● **Assignment**
Below are the entries to work from; restate word for word the portion that opens with the line containing "[Toon / verberg alle diensten › Modeno]" and closes with the line containing "[Facebook › Antwerpse-stralingswerken]", keeping both.

(Dataset entries)
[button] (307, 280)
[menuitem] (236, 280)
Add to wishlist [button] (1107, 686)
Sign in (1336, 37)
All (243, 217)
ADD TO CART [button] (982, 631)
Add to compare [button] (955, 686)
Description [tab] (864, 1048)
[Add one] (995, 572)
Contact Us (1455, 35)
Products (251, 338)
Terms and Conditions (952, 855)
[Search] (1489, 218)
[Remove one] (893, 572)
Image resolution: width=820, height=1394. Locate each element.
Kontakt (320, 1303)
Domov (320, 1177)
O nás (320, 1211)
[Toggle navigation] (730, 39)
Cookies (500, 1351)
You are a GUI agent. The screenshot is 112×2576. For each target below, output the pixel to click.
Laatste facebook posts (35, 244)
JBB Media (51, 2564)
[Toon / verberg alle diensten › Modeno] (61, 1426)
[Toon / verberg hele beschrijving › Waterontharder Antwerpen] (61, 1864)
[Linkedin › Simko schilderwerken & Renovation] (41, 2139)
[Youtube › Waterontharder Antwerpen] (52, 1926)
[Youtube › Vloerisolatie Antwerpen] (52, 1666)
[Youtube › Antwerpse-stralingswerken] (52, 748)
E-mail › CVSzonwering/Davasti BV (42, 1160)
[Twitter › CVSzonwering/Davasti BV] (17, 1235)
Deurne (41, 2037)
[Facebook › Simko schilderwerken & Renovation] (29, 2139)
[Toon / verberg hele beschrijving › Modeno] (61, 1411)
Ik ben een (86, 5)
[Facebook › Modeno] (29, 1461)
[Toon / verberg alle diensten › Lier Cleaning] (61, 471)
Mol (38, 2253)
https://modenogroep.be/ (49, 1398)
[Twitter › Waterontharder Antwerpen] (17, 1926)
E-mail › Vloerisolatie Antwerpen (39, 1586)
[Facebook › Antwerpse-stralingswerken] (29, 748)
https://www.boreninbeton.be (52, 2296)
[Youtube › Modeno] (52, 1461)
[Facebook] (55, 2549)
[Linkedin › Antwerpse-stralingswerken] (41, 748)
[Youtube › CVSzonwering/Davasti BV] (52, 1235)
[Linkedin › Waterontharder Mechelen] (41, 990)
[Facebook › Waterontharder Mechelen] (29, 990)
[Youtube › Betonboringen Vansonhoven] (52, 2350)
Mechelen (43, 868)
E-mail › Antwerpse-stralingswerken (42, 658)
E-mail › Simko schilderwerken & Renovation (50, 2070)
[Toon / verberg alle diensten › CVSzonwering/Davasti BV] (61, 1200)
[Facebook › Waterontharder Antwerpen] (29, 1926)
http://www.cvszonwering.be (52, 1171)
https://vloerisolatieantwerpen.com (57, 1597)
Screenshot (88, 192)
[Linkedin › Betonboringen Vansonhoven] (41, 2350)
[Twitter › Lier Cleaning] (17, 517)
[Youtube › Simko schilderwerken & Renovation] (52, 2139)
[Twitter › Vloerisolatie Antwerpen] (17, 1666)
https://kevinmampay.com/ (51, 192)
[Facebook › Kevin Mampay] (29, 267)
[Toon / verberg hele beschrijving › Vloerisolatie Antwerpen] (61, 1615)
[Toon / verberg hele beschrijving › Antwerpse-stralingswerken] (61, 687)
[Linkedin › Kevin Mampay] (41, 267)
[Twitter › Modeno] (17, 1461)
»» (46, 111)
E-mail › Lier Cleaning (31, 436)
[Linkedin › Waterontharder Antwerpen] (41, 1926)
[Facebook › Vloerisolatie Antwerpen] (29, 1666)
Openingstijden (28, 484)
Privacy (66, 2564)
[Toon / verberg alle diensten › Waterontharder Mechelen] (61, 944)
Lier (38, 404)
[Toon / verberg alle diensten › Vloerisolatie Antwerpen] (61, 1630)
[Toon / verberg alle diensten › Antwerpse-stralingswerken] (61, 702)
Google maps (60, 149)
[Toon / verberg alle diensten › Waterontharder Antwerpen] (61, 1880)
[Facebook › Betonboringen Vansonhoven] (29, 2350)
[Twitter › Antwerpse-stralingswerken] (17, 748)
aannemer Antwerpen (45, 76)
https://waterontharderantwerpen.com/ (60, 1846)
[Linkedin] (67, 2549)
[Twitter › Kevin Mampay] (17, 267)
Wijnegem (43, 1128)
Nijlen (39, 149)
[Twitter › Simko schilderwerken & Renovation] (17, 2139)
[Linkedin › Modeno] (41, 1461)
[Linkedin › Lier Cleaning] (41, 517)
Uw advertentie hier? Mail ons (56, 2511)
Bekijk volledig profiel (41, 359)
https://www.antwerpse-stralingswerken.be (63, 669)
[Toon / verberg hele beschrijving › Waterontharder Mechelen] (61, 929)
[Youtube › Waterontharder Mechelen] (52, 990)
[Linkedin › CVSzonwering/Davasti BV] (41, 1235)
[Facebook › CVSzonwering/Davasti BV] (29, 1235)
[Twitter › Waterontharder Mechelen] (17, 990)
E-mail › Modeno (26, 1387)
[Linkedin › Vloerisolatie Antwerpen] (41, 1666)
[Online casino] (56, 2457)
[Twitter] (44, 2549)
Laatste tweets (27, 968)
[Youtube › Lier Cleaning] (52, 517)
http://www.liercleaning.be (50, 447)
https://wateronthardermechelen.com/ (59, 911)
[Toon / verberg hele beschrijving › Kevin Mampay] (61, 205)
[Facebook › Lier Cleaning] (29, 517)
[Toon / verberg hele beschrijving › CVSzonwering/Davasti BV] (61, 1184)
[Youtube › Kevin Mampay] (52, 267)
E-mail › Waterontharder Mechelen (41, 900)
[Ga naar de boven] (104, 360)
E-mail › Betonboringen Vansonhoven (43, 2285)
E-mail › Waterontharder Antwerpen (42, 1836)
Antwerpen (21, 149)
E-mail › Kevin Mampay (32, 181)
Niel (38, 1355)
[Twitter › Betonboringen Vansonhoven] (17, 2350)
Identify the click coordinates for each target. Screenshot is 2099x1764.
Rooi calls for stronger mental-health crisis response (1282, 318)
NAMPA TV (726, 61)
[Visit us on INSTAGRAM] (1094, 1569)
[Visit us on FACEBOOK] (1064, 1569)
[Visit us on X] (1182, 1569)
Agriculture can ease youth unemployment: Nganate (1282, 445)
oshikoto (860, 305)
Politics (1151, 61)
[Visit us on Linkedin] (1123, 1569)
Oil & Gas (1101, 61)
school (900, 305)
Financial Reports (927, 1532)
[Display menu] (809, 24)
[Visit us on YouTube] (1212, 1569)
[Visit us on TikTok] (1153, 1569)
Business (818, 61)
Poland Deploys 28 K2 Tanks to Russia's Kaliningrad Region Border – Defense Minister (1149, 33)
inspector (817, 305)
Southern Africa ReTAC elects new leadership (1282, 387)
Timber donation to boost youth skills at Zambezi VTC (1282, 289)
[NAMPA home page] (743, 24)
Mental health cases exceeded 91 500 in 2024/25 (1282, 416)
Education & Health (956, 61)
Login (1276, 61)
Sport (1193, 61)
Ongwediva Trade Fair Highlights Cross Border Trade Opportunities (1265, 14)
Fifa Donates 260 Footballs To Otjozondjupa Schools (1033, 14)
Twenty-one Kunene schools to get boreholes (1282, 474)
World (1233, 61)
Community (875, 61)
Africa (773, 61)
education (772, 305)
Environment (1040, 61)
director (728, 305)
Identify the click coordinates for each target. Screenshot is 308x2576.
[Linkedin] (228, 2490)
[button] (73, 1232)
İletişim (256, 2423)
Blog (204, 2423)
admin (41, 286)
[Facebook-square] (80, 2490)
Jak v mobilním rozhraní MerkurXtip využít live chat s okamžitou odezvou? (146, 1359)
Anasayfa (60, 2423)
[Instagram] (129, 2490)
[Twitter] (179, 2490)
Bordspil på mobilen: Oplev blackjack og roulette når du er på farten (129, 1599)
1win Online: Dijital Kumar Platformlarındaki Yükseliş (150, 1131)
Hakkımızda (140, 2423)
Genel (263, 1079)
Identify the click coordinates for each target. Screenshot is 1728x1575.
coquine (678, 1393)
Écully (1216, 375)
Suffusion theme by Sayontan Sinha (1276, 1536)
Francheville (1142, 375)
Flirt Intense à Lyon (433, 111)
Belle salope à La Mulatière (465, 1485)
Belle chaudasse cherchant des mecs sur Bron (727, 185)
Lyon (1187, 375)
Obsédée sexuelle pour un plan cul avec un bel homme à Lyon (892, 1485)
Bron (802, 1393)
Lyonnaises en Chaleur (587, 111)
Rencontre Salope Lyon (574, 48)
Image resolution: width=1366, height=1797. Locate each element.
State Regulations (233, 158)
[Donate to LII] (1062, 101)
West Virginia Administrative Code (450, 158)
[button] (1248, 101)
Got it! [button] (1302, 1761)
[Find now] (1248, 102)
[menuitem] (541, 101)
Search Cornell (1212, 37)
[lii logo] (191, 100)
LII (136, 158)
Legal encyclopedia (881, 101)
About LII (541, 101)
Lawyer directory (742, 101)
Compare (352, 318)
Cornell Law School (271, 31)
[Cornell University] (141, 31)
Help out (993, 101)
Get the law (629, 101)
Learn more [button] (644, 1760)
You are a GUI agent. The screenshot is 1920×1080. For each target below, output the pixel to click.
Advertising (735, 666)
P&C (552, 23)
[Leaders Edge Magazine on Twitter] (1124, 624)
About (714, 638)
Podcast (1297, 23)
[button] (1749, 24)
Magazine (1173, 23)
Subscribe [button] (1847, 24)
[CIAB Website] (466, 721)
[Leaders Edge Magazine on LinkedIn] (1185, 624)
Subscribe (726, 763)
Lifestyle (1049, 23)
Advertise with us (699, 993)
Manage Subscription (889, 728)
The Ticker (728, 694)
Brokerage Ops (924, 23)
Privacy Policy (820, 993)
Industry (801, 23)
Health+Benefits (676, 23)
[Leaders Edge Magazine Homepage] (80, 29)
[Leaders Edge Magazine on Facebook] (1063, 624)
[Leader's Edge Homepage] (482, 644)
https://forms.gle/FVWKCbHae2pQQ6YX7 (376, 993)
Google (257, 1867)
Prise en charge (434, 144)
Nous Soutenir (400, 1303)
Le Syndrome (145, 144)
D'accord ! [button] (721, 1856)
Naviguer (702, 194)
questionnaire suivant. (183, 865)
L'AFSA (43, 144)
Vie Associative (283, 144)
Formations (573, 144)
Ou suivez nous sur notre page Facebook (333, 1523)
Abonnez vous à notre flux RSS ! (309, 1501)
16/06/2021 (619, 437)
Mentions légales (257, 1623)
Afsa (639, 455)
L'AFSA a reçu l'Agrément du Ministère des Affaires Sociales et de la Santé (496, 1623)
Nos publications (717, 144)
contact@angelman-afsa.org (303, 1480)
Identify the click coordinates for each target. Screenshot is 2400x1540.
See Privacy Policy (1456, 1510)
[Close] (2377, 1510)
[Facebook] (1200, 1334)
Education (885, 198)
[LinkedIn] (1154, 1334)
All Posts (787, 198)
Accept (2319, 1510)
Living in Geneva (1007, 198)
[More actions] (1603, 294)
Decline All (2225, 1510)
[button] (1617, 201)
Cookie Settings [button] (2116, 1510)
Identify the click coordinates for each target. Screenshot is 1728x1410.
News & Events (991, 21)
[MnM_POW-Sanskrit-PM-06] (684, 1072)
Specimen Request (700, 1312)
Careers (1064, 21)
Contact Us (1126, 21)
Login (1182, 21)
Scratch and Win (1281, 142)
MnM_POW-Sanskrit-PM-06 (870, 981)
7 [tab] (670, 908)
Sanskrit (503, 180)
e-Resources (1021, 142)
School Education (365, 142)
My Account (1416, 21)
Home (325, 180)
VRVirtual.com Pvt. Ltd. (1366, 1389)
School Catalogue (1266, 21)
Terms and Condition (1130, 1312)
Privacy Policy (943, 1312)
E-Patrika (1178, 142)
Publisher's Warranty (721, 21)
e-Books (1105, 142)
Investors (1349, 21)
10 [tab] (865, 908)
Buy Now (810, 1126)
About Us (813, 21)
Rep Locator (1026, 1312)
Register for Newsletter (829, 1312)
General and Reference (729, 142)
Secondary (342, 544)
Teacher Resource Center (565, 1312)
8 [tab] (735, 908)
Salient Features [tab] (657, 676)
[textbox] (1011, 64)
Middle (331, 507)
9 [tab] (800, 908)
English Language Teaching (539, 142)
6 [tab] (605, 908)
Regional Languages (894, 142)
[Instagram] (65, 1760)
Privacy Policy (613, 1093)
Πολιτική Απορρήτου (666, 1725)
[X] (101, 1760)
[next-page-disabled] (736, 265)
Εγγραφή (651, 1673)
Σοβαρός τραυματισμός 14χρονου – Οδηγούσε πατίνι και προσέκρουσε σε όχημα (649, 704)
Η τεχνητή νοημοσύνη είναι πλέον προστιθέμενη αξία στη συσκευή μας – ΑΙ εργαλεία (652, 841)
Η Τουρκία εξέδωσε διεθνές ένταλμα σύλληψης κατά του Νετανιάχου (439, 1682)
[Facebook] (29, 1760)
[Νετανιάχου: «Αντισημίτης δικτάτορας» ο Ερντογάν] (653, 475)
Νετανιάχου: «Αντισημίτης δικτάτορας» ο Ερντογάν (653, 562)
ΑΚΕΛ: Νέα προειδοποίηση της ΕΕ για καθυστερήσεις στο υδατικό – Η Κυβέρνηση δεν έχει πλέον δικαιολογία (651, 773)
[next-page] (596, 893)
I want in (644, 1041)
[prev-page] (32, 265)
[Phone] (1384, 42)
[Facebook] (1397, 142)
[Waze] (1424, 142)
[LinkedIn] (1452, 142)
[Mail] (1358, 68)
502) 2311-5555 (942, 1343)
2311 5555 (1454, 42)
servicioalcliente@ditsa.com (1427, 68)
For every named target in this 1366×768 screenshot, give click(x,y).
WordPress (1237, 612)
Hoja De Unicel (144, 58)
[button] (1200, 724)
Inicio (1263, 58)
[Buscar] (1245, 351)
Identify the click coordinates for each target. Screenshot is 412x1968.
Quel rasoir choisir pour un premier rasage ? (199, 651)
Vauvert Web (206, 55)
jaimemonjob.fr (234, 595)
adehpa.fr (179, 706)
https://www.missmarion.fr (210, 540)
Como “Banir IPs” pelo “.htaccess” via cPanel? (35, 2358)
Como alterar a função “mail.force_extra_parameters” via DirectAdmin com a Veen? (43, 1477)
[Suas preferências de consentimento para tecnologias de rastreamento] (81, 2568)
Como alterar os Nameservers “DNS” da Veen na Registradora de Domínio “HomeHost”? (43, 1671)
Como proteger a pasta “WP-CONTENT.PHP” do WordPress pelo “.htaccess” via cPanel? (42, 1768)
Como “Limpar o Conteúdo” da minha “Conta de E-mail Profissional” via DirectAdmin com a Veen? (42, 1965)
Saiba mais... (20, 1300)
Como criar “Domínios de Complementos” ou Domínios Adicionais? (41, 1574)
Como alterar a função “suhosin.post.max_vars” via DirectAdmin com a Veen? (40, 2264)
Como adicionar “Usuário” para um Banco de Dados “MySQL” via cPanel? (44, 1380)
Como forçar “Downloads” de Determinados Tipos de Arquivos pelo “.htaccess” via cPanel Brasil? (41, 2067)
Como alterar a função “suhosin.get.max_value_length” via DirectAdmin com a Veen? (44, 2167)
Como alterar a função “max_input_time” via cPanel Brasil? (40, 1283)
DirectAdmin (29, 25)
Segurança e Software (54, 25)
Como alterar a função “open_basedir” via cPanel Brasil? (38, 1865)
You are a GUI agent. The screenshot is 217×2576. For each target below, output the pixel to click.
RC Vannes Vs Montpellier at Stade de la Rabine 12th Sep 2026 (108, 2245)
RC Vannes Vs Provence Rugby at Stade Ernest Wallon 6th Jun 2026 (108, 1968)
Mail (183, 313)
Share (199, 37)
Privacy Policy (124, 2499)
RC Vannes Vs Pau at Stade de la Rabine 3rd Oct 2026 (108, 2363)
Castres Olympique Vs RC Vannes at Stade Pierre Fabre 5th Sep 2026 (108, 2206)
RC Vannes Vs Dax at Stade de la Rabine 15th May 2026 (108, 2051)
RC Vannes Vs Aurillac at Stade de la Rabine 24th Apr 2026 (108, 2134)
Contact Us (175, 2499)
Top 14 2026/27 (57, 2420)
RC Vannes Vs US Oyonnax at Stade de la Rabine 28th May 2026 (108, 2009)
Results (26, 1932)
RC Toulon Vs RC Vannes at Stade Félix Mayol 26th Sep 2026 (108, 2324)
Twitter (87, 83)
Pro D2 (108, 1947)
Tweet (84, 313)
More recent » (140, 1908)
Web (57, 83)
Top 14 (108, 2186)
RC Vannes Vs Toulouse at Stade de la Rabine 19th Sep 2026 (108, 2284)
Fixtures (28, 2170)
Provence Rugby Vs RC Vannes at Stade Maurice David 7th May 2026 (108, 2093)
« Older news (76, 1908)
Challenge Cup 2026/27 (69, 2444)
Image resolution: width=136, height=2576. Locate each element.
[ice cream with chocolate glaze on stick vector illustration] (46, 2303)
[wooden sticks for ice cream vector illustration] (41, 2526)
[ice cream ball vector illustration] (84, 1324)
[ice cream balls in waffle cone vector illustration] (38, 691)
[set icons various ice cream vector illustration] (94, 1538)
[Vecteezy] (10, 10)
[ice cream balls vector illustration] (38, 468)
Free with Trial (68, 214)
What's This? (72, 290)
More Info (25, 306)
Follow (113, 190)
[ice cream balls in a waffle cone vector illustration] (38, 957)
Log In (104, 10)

● **Problem solution**
[Toon / verberg alle diensten › Modeno] (61, 1426)
[Toon / verberg hele beschrijving › Waterontharder Antwerpen] (61, 1864)
[Linkedin › Simko schilderwerken & Renovation] (41, 2139)
[Youtube › Waterontharder Antwerpen] (52, 1926)
[Youtube › Vloerisolatie Antwerpen] (52, 1666)
[Youtube › Antwerpse-stralingswerken] (52, 748)
E-mail › CVSzonwering/Davasti BV (42, 1160)
[Twitter › CVSzonwering/Davasti BV] (17, 1235)
Deurne (41, 2037)
[Facebook › Simko schilderwerken & Renovation] (29, 2139)
[Toon / verberg hele beschrijving › Modeno] (61, 1411)
Ik ben een (86, 5)
[Facebook › Modeno] (29, 1461)
[Toon / verberg alle diensten › Lier Cleaning] (61, 471)
Mol (38, 2253)
https://modenogroep.be/ (49, 1398)
[Twitter › Waterontharder Antwerpen] (17, 1926)
E-mail › Vloerisolatie Antwerpen (39, 1586)
[Facebook › Antwerpse-stralingswerken] (29, 748)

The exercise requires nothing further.